Our scientists investigate the biodiversity and evolutionary ecology of animals in habitats ranging from small pools to vast lakes, river systems and wetlands, and also of more exceptional freshwater habitats such as springs and groundwater. In the last years, the team has also expanded into marine habitats. Our research primarily focuses mainly on four animal groups: mussel shrimps (ostracods, bivalved crustaceans that look like small mussels measuring about 1 mm long), marine shrimps (amphipods) and micro- (rotifers, water fleas, tardigrades), and macro-invertebrates (such as aquatic beetles, bugs, larvae of other insect groups, molluscs, etc.) and their parasites.
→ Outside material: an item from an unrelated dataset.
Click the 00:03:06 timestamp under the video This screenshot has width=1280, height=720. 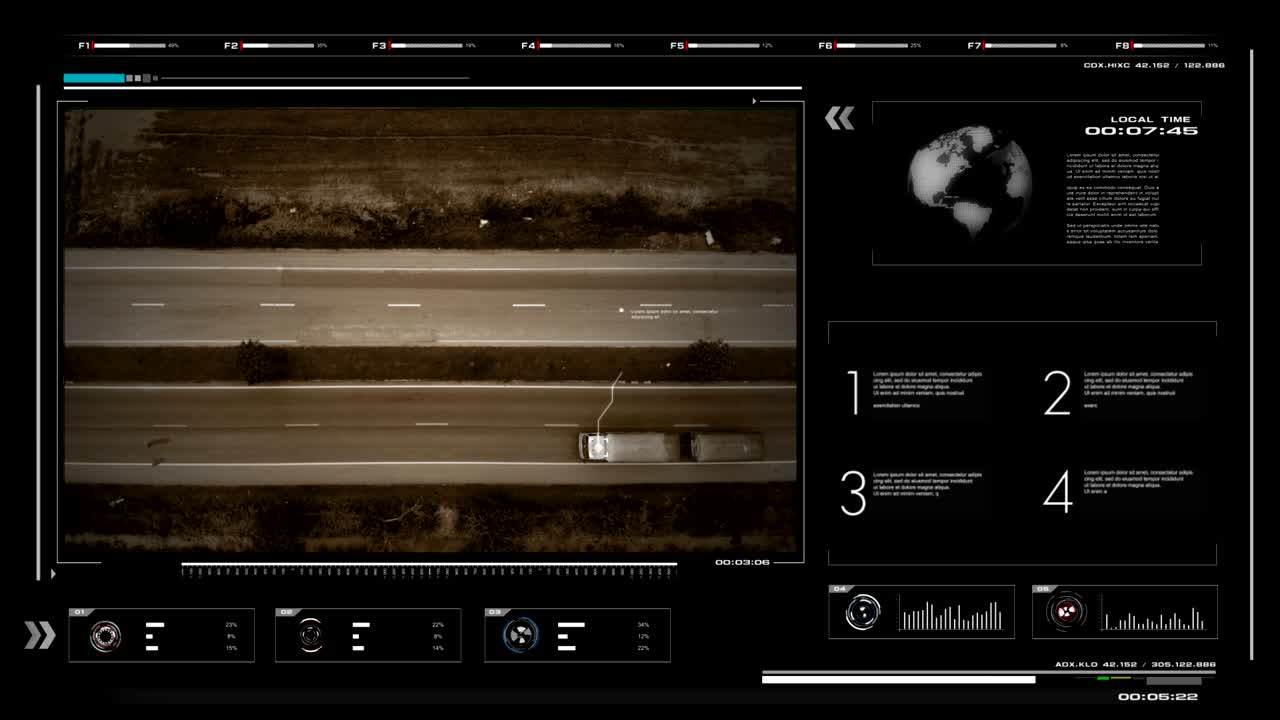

The team applies two different kinds of methods, morphological and molecular analyses using classic but also state-of-the-art and novel techniques. We investigate the evolution, ecology and taxonomy of our target animals and their communities in various parts of the world. We focus first on Belgium, of course, including the North Sea, but also on the whole of Europe, Brazil, several parts of Africa, West Australia, parts of the US, Antarctic lakes, the Southern Ocean around Antarctica, and the deep sea. We have several main evolutionary and ecological research programmes: speciation in ancient lakes and in Antarctica, (ancient) asexual reproduction, and biodiversity in ponds, wetlands and marine habitats, the latter primarily in support of science policy, and the database on Freshwater Animal Diversity (FADA).